Efe’nin doğum günü kutlaması sırasında gerçekleşen bu sihirli macera, Efe’nin ömrü boyunca hatırlayacağı bir anı oldu. Sihirli Doğum Günü Perisi, Efe’ye hayal ettiği her şeyi gerçekleştirebileceğini ve hayatının ne kadar özel olduğunu hatırlattı.
Kaybolan Eşya
Bir varmış, bir yokmuş… Küçük Elif, oyun odasında oyuncaklar arasında dolanıyordu. Masal kitaplarını toplarken annesinin sesiyle irkildi. “Elif, okula geç kalmak üzereyiz, acele etmelisin!” Annesinin sesi, kulağına tıpkı bir fırtına gibi çarpıyordu. Elif telaşla masasına döndü, ancak o en sevdiği kalem seti yoktu!

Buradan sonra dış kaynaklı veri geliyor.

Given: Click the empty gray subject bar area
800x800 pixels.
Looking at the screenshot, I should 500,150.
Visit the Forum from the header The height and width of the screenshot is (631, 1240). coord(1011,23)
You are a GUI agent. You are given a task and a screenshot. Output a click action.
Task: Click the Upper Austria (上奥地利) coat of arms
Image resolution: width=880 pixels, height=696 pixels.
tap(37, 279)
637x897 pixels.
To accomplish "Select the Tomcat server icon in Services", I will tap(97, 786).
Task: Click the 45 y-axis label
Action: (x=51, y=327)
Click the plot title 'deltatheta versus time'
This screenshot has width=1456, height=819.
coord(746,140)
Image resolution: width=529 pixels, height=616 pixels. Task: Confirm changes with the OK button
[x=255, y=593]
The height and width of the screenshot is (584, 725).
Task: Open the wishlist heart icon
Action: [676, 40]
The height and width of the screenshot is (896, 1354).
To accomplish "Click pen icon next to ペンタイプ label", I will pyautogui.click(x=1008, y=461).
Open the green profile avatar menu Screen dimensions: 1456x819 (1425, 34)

Panik içinde, tüm odasını didik didik aradı, ancak kalem setini bulamadı. Bir an için gözleri dolup boşluğa daldı, sonra hemen odasının kapısına doğru koştu. Anneden özür diledi ve aceleyle okula yollandı.
Okulda, Elif arkadaşlarıyla oynayamadı, kafası sürekli kaybolan kalem setindeydi. Öğle arasında, sınıfta kaldı ve öğretmeni onu kütüphanede bıraktı. Elif, üzgün bir şekilde masal kitaplarını karıştırmaya başladı. Tam da o sırada, bir kitabın arasında parlayan bir ışık fark etti. Gözleri parıldayan bir şeyin altın ışığına çarptı – kalem seti!
Elif şaşkınlık içindeydi. Nasıl olur da kalem seti burada olabilirdi? Kitabı açtı ve içine baktı. İçerideki not, onun için bırakılmıştı. “Sevgili Elif, kaybolmuş bir eşya zaman zaman sana bir sürprizle geri dönebilir. Sakın umudunu kaybetme!”
Elif, sevinçle gülümsedi. Artık kalem setini bulmuştu ve sınıfta kaldığına değmişti. Eve döndüğünde, annesine hikayeyi anlattı ve kalem setini kaybettikten sonra hissettiği umutsuzluktan bahsetti. Annem, “Bazen kaybolan şeyler bize geri döner, umudu asla kaybetmemeliyiz,” dedi.
Elif, o günden sonra, kaybolan her şeyin bir gün geri dönebileceğine ve umudu hiçbir zaman kaybetmemesi gerektiğine dair bir ders almıştı. Ve o günkü macerası, ona kaybolan her şeyin bir gün bulunabileceğini hatırlatan bir hatıra olarak kaldı.